The early arrival of overseas investors and private equity arms of major banks paved the way for domestic funds, such as Enterprise Investors in Poland. Enterprise Investors has four funds and has invested approximately $550 million in 70 operations in Poland.

The green field effect, the size of the region and the availability of deals have led to the rapid growth of regional funds and large institutional funds. Advent International, ING Barings, CSFB and Argus Capital Partners (a Prudential fund) were the first to arrive. Recently, Argus has invested $60 million in projects as diverse as NTV3 (a Czech television station) and a multiplex cinema joint venture across the region with UCI. Incubators are also beginning to appear. Notable examples include NEST in Romania and Charnation Internet Consulting in Hungary.

As you go further east, the market becomes slightly less developed and although there are opportunities, domestic funds are few and far between. In Romania, for example, CMS Cameron McKenna recently advised an international fund, Advent International, on its $20m investment in Monoply Media. Further stabilization of the Russian economy means that there are positive signs for future growth.

A number of factors have fuelled the growth of venture capital in the central and eastern European markets:

  • privatization of domestic businesses;
  • legislation, permitting foreign investment;
  • support from the European Bank for Reconstruction and Development, and local venture capital associations has promoted awareness and growth in the SME sectors;
  • the arrival of the new economy has, as in other parts of Europe, had a significant impact. A combination of low resource costs, a highly educated work force and abundant technical skills has led to a technology boom; and
  • perception of limited competition, opportunities galore and healthy returns should also not be forgotten. This has been played out, with some notable examples, including the recent sale of Czechonline for reportedly 32 times the money invested.

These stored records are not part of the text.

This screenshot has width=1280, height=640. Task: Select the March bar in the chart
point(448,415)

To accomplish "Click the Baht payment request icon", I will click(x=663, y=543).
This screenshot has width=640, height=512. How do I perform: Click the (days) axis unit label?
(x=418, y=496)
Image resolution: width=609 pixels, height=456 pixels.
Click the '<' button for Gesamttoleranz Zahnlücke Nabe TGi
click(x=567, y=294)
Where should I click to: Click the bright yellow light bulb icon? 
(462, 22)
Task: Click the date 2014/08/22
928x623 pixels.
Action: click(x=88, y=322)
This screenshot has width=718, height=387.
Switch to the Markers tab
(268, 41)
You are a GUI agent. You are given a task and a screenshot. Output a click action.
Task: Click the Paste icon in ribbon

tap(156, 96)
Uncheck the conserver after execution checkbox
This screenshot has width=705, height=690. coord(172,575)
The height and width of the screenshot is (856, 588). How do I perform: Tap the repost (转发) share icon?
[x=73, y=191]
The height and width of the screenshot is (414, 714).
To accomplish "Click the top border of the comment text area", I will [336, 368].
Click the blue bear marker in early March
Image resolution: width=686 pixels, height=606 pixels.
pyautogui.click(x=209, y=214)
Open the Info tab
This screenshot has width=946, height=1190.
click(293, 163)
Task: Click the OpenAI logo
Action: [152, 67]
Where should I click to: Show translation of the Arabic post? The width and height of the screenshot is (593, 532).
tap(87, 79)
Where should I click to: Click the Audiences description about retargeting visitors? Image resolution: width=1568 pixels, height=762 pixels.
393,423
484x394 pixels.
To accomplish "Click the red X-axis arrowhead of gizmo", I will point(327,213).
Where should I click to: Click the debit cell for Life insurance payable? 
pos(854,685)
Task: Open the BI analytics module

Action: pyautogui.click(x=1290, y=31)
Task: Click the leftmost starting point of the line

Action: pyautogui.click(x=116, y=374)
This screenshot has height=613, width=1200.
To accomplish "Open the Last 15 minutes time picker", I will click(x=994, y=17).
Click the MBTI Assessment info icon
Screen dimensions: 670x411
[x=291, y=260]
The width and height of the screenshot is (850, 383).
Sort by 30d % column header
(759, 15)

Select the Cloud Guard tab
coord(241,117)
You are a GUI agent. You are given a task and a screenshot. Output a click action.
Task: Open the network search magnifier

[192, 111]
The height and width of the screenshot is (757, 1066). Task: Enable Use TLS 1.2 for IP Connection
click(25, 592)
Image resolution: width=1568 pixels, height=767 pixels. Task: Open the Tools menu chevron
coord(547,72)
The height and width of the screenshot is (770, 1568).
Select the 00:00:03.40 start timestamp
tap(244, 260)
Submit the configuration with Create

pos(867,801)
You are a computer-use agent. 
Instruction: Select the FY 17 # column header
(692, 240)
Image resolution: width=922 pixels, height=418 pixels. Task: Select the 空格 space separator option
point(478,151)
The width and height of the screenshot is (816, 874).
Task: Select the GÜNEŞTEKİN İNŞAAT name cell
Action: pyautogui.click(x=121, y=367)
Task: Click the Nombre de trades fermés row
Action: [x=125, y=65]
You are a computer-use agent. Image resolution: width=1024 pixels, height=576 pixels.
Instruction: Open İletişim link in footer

As in every region there are a number of issues of concern to investors. These include:

  • the relative scarcity of desirable deals and the increasingly heavy competition between investors to find viable investments;
  • the lack of liquidity in local public markets; and
  • the relatively under-developed legal infrastructure that makes investment more risky and increases the uncertainty of enforcing investor rights.

Legal infrastructures, however, are changing. In most jurisdictions a common law system of documentation sits on top of a civil law system. In certain jurisdictions, such as in Hungary, the government is introducing laws specifically to help private equity investment. Enforcement, however, remains a primary concern. The recent demise of Intercontact (a large retailer in the Czech Republic with significant private equity investment) demonstrates the problems posed for investors who are unable to maintain control.

We will now focus further on the key practical and legal issues which apply to specific jurisdictions in the region.


Poland is still a relatively new market for venture capital and private equity institutions. However, the sector is growing very quickly, attracting more capital and greater interest from big investors. Total funds raised in 1999 were Z1.09 billion ($245 million). Some projections contemplate investment of $15 billion by private equity funds over the next 15 years.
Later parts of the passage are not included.